Saudi royal (born 1950)

Haifa bint Faisal Al Saud (هيفاء بنت فيصل آل سعود; born 1950) is a member of the House of Saud. She is one of the grandchildren of Saudi Arabia's founder King Abdulaziz and one of the children of King Faisal.

==Early life==
Haifa bint Faisal was born in July 1950. She is the daughter of King Faisal and Princess Iffat who was born to a Circassian family. She is the full sister of Mohammed bin Faisal, Saud bin Faisal, Luluwah bint Faisal, Sara bint Faisal and Turki bin Faisal.

==Personal life==
Haifa is the spouse of Bandar bin Sultan. They have eight children, four daughters and four sons, including Reema, Khalid, and Faisal.

Haifa told that when she saw Bandar first, she had a feeling she would marry him. After four years, in 1972 they married. She said that their marriage was not a pre-arranged one. Her mother, Iffat, was a friend of Bandar's grandmother, Hassa. She further said that her mother also liked Bandar.

==Philanthropy==
Princess Haifa is the founder of the Albaydha Housing Project, the national pilot for developmental housing in the Kingdom of Saudi Arabia. She is also the founder and chairwoman of the Zahra Breast Cancer Association in the Kingdom.

Princess Haifa is also a board member of Effat University and the National Museum of Saudi Arabia.

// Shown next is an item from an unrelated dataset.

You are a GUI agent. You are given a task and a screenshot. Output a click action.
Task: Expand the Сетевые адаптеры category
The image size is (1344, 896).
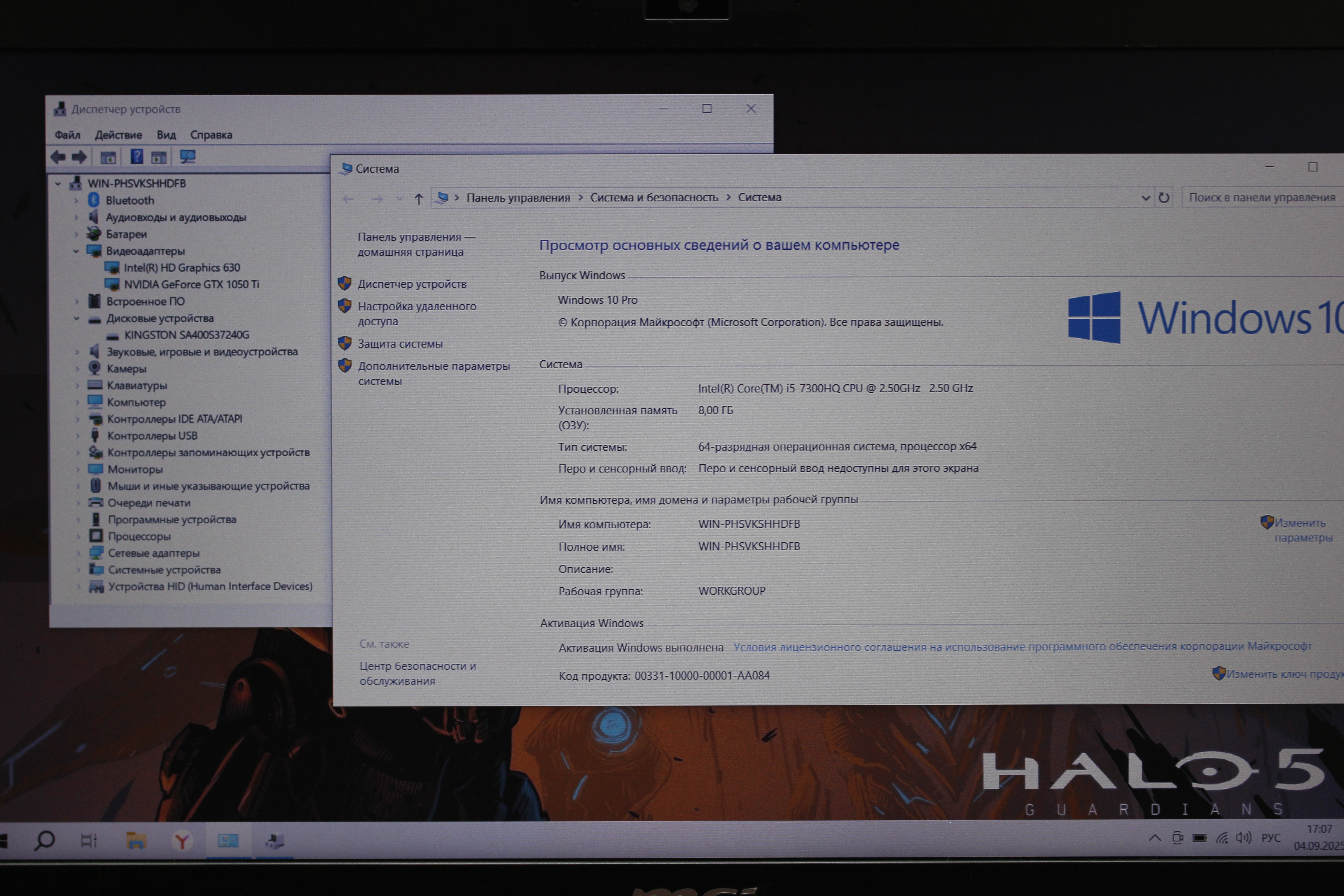point(78,553)
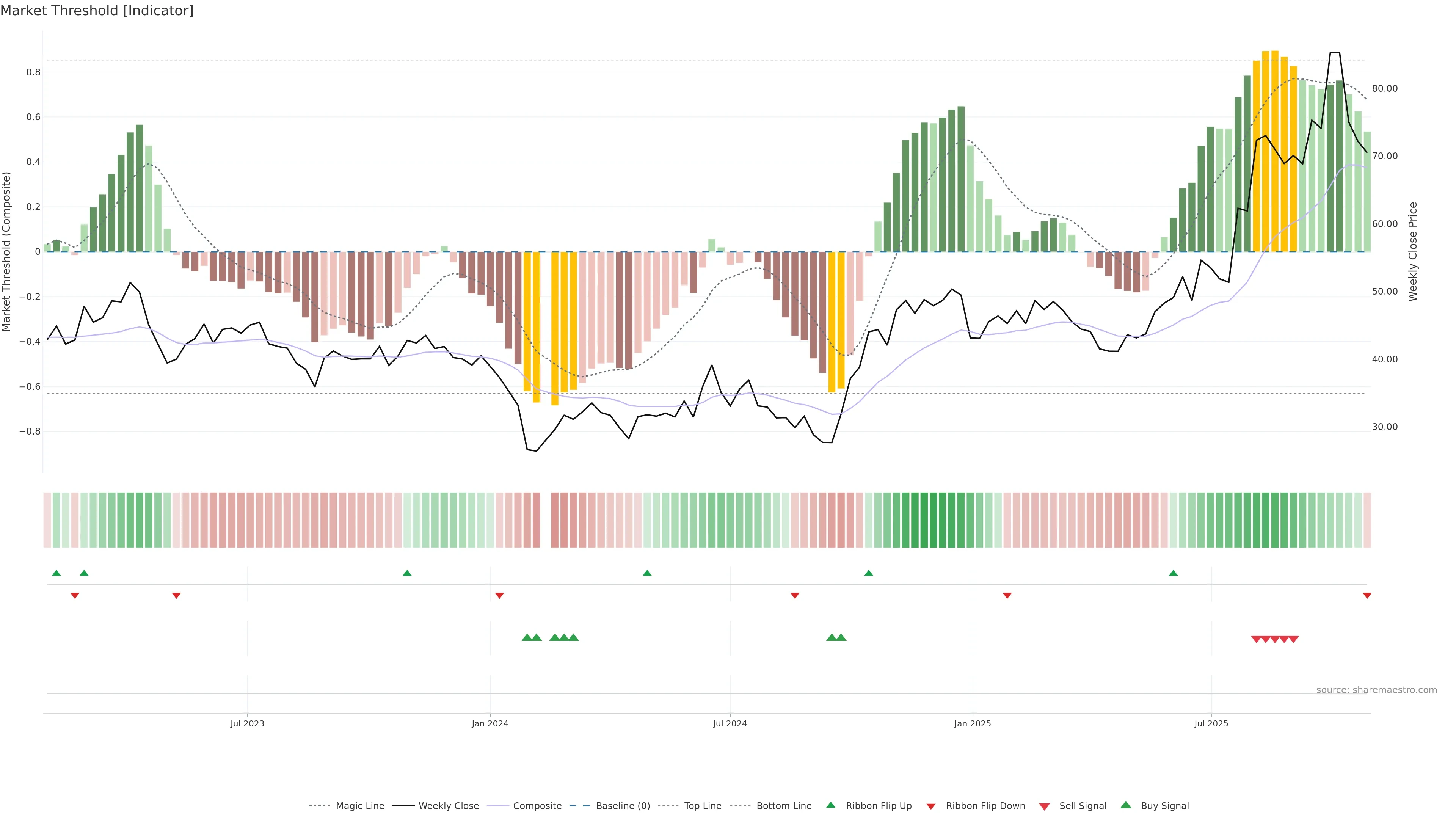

==9/11 Commission Report==
After the September 11 attacks, Princess Haifa was investigated for a sequence of payments allegedly made to a Saudi national by the name of Omar al-Bayoumi. Investigation has confirmed that some of the payments were in fact forwarded to al-Bayoumi's wife, Manal Bajadr; the significance of these payments (and the extent to which they may have assisted the hijackers) is unclear. In April 1998, Osama Basnan, a Saudi national living in California, wrote to Haifa requesting money for his wife's needed thyroid surgery. Haifa sent Basnan $15,000, although his wife, Majeda Dweikat, was not actually treated for another two years.

The 9/11 Commission Report states in footnote 122: "We have found no evidence that Saudi Princess Haifa al Faisal provided any funds to the conspiracy, either directly or indirectly."

At some later point (accounts vary as to when; dates between November 1999 and March 2000 were given, and a Saudi government official put the onset at 4 December 1999), Haifa began sending monthly cashier's checks to Dweikat of either $2,000 or $3,500, transporting them through Riggs Bank. Dweikat signed some of these checks over to her friend Manal Bajadr, wife of Omar al-Bayoumi. The payments continued through May 2002 and eventually totaled as much as $73,000. (This sort of charitable donation known as Zakat from members of the House of Saud to Saudi nationals living abroad is not particularly unusual.)

According to the Saudi daily, Al Riyadh, Haifa became "so terrified" that she asked that all checks drawn against her bank account with the Riggs Bank in Washington, D.C. since 1994 be examined. Some of these investigations led to the Riggs Bank scandals of 2003 and 2004. In 2002, in regard to the accusations against Prince Turki, her brother, stated "Any allegations about money from my sister reaching the hijackers is allegation and half-truths and totally untrue."